[Data entries]
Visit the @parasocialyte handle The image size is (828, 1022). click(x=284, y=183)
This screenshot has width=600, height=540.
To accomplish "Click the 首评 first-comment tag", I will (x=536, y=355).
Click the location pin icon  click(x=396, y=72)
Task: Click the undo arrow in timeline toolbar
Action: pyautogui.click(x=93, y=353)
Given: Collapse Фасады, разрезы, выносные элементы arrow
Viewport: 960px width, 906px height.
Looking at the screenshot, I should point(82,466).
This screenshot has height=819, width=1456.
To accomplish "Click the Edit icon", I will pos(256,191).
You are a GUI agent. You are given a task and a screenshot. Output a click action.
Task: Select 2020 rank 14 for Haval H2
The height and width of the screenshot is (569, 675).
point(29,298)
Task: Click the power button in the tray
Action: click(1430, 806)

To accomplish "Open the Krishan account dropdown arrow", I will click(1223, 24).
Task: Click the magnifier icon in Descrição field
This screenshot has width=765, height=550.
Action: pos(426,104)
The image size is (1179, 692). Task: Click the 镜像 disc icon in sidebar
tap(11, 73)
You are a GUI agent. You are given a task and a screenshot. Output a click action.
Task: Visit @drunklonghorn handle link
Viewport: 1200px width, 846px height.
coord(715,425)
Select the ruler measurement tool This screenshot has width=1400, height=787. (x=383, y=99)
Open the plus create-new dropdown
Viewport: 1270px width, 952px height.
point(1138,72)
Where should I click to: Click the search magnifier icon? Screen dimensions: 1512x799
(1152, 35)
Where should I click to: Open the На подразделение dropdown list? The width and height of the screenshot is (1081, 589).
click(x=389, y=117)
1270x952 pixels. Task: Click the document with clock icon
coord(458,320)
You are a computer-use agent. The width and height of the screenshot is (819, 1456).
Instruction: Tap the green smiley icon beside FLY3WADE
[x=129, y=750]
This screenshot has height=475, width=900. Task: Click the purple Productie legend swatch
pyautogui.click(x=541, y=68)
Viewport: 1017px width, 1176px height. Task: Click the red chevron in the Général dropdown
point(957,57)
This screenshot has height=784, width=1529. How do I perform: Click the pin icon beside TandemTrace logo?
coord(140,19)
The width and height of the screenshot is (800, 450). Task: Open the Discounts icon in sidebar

**TASK OBJECTIVE**
Rewrite all the data entries above, replacing every "Viewport" with "Display" and leaving all other text unchanged.

**CORRECT OUTPUT**
Visit the @parasocialyte handle The image size is (828, 1022). click(x=284, y=183)
This screenshot has width=600, height=540.
To accomplish "Click the 首评 first-comment tag", I will (x=536, y=355).
Click the location pin icon  click(x=396, y=72)
Task: Click the undo arrow in timeline toolbar
Action: pyautogui.click(x=93, y=353)
Given: Collapse Фасады, разрезы, выносные элементы arrow
Display: 960px width, 906px height.
Looking at the screenshot, I should point(82,466).
This screenshot has height=819, width=1456.
To accomplish "Click the Edit icon", I will pos(256,191).
You are a GUI agent. You are given a task and a screenshot. Output a click action.
Task: Select 2020 rank 14 for Haval H2
The height and width of the screenshot is (569, 675).
point(29,298)
Task: Click the power button in the tray
Action: click(1430, 806)

To accomplish "Open the Krishan account dropdown arrow", I will click(1223, 24).
Task: Click the magnifier icon in Descrição field
This screenshot has width=765, height=550.
Action: pos(426,104)
The image size is (1179, 692). Task: Click the 镜像 disc icon in sidebar
tap(11, 73)
You are a GUI agent. You are given a task and a screenshot. Output a click action.
Task: Visit @drunklonghorn handle link
Display: 1200px width, 846px height.
coord(715,425)
Select the ruler measurement tool This screenshot has width=1400, height=787. (x=383, y=99)
Open the plus create-new dropdown
Display: 1270px width, 952px height.
point(1138,72)
Where should I click to: Click the search magnifier icon? Screen dimensions: 1512x799
(1152, 35)
Where should I click to: Open the На подразделение dropdown list? The width and height of the screenshot is (1081, 589).
click(x=389, y=117)
1270x952 pixels. Task: Click the document with clock icon
coord(458,320)
You are a computer-use agent. The width and height of the screenshot is (819, 1456).
Instruction: Tap the green smiley icon beside FLY3WADE
[x=129, y=750]
This screenshot has height=475, width=900. Task: Click the purple Productie legend swatch
pyautogui.click(x=541, y=68)
Display: 1017px width, 1176px height. Task: Click the red chevron in the Général dropdown
point(957,57)
This screenshot has height=784, width=1529. How do I perform: Click the pin icon beside TandemTrace logo?
coord(140,19)
The width and height of the screenshot is (800, 450). Task: Open the Discounts icon in sidebar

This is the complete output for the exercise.